- [WORK REQUIRED]
Answer these from the article below on the closing of California Lawyer magazine:
(a) Which publication does the article say pulled the plug on California Lawyer?
(b) Whose blog post, and from what date, did Susan Kostal's friend send a link to?
(c) What was Kostal's first cover story for the magazine about?

- [PAGE EXCERPT]

Updates to our Terms of Use

We are updating our Terms of Use. Please carefully review the updated Terms before proceeding to our website.

Tuesday, April 23, 2024 | Back issues
Courthouse News Service Courthouse News Service

California Lawyer Shuttering Stuns Legal Community

(CN) - The abrupt recent demise of longstanding legal magazine California Lawyer has shocked and raised suspicion of lawyers and legal reporters, who wonder why the Daily Journal would suddenly pull the plug on its sister publication.

"I was taken totally by surprise by the demise of California Lawyer, as was the staff. We had no warning whatsoever," said Santa Clara University Law School professor Jerry Uelmen, a member of the magazine's editorial advisory board.

"It came as a real shock. Everybody in the legal community is pretty surprised," said longtime legal journalist Susan Kostal, a writer for the magazine whose last piece on the hidden cost of police body cameras was published online only.

Kostal found out about it from a friend, who sent her a link to a Sept. 30 blog post by Jim Romenesko, the day the bombshell was dropped on the magazine's staff.

"California Lawyer was the first magazine where I was a staff editor and I learned a tremendous amount from the very talented people there. There were some real pros who worked there and I'll miss it," Kostal said.

She still remembers her first cover story, written for the magazine back when she worked for the Daily Journal. It was an investigative piece on the murder of Dexter Jacobson, an attorney who was looking into fraud in the bankruptcy courts.

- [MATERIAL]
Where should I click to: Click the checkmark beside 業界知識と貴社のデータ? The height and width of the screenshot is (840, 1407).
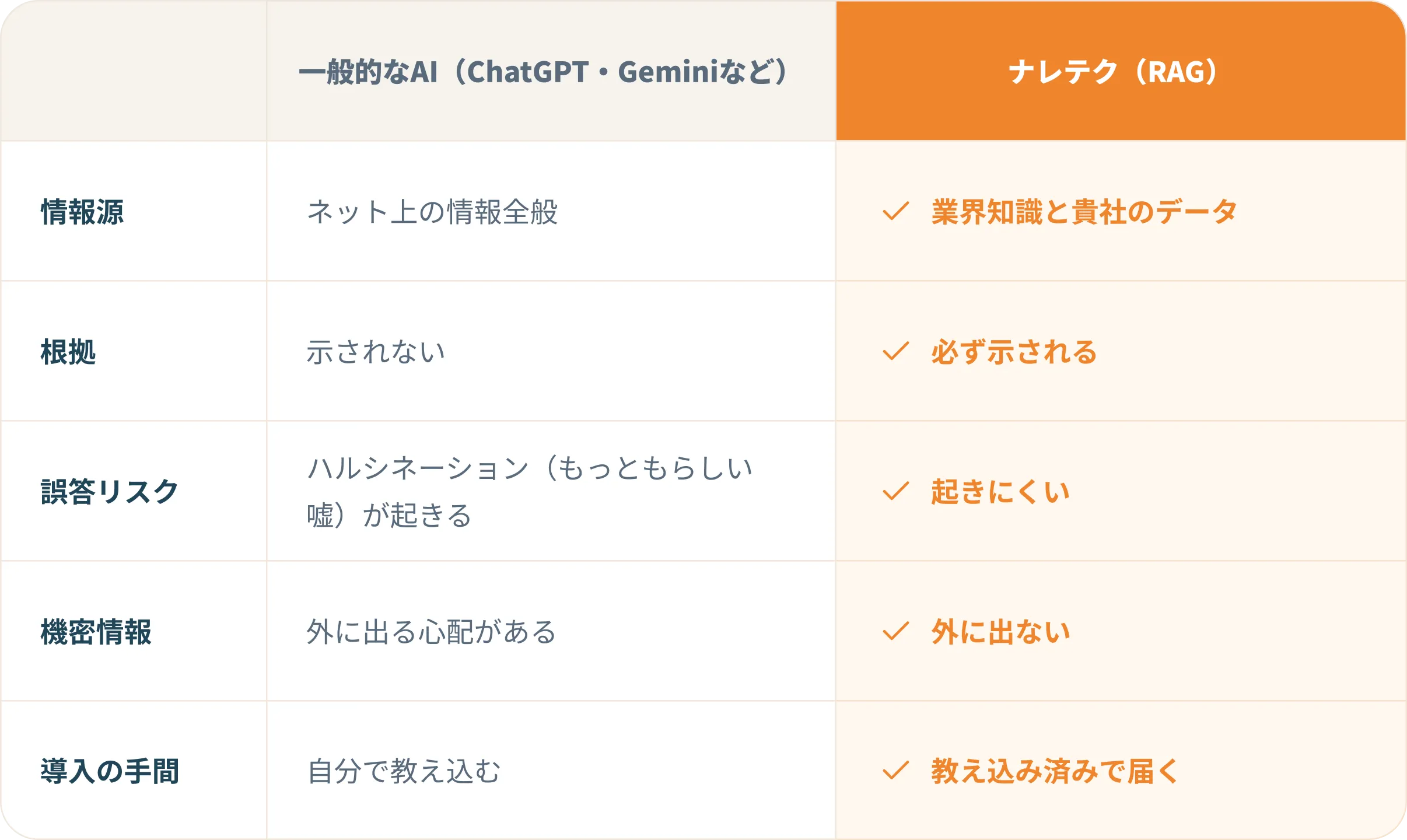click(896, 211)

- [FULL ANSWER]
(a) The Daily Journal, California Lawyer's sister publication.
(b) A blog post by Jim Romenesko dated Sept. 30.
(c) The murder of Dexter Jacobson, an attorney who was looking into fraud in the bankruptcy courts.